How is this different than sshuttle/teleproxy?

  • TeleTUN is a for-realsies VPN. sshuttle (and teleproxy, which mimics it) isn't a real VPN. Avery Pennarun (the author of sshuttle) is very careful to never say it's a VPN, it's a new category of thing that does VPN-ish things. I'd say it's a "really weird userspace firewall, that acts like a VPN".

How is this different than other VPN softwares?

  • With a typical VPN, connecting to the VPN adds the client host to the network.
  • With TeleTUN, Connecting to the VPN does NOT add the client as a host to the cluster network. Instead, it effectively replaces the server on the cluster network.
    • This means that the client and the server cannot talk to eachother via the cluster network, because they are the same IP address on the cluster network. This is why the server is a 2-pod pair; one pod that the client can talk to, and the other pod that the client "replaces".
    • This is because we want Kubernetes (not the VPN server) to be responsible for adding hosts to the cluster network.

Why does it have to handle traffic in both directions?

  • Because it acts at L3, not L4. We don't have a concept of connections in order to know how to route the inbound part of an outbound TCP connection.

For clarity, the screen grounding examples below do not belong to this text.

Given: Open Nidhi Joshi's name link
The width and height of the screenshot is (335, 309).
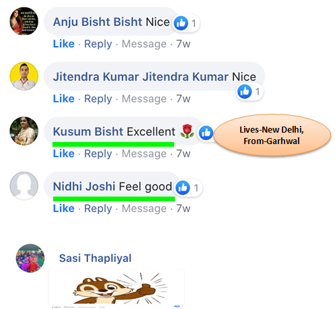Looking at the screenshot, I should [x=84, y=186].
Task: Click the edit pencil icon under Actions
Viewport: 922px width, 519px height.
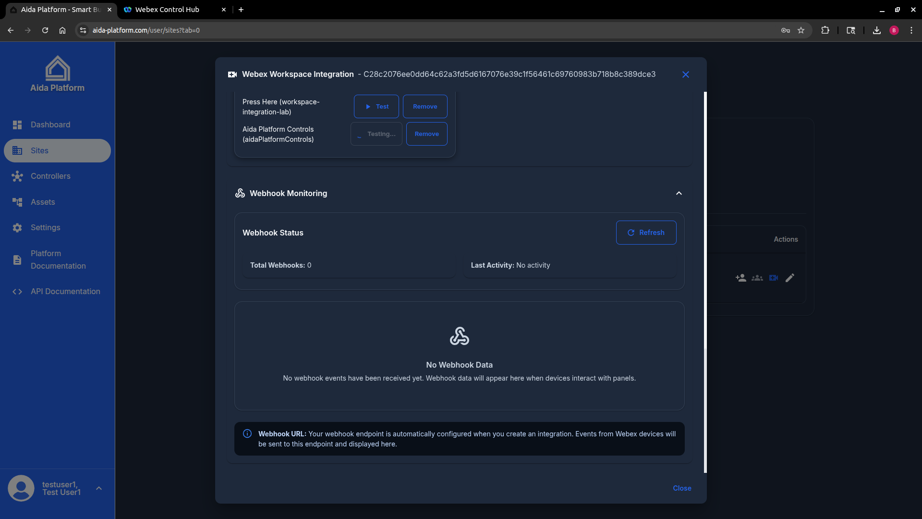Action: (789, 278)
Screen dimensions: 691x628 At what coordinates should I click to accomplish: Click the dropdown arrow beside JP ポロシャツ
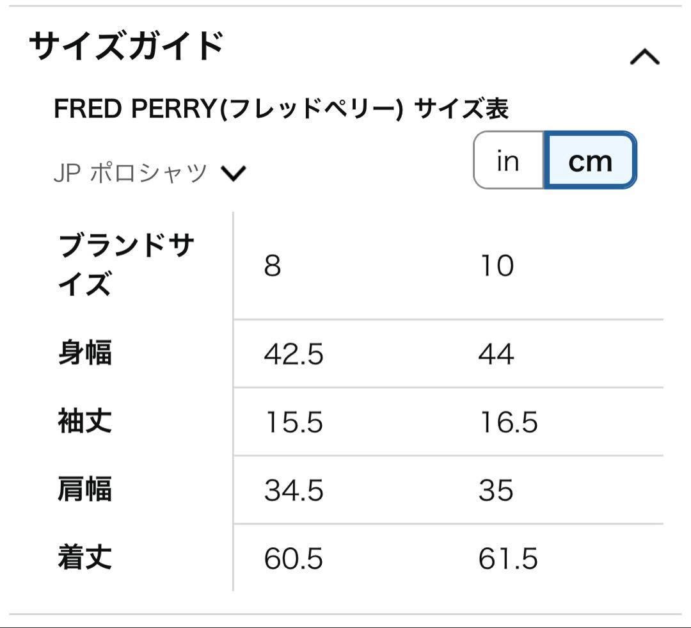tap(233, 173)
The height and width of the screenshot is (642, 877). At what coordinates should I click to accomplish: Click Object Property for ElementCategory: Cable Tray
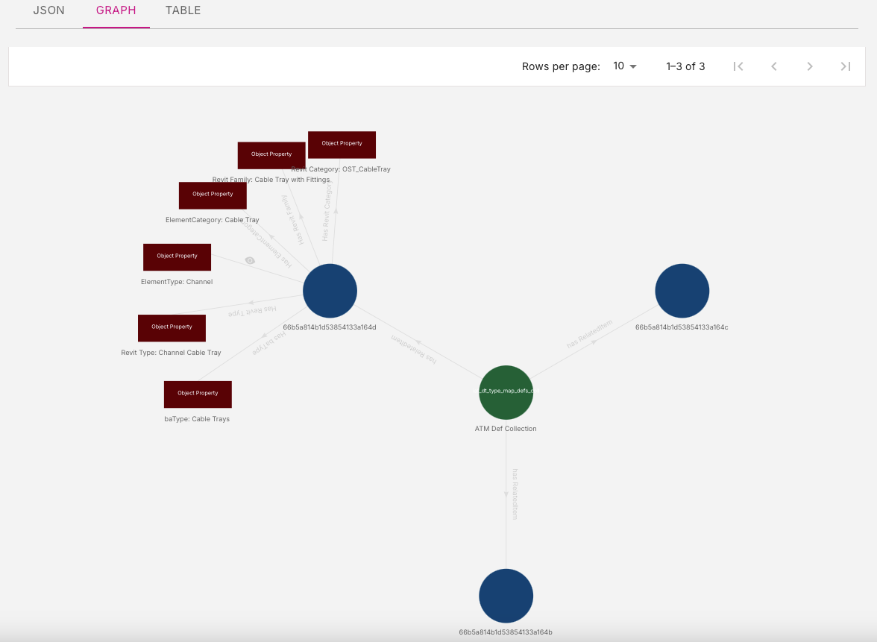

Known problems (things that should be fixed):

  • Uses socat to accomplish DTLS, instead of binding to OpenSSL
  • With some resolvconf implementations, being killed unexpectedly can leave /etc/resolv.conf in a bad state. This can be fixed by running teletun cleanup. This is not a problem with systemd-resolvconf.
  • Wire protocol handles out-of-order UDP+DTLS packets very poorly when a forwarded L3 packet gets split across multiple DTLS packets.

Problems declared to be out-of-scope:

  • Deploying the server to the Kubernetes cluster; that is the job of a higher-level tool.
  • Configuring Kubernetes to route cluster traffic to the server; that is the job of whatever deploys the server.
  • Removing the server pod when done.
  • Key generation
  • Key exchange; it is assumed that the server already has the client's pubkey, and that the client already has the server's pubkey.
  • The server can only serve 1 client at a time. If multiple clients wish to connect to the cluster, they will each need to deploy their own server.
  • Overlapping/conflicting IP ranges when connecting to multiple clusters.

Future directions

  • Consider using WireGuard protocol (but NOT userspace tools). There are both kernelspace and userspace (in Go!) implementations.
    • Supports roaming (close laptop, go home, open laptop on home WiFi. TeleTUN connection still works).
    • Would solve the problem of out-of-order UDP+DTLS packets.
  • This is a good candidate for testbench; very clear parameters to change: At least 3 different resolvconf implementations.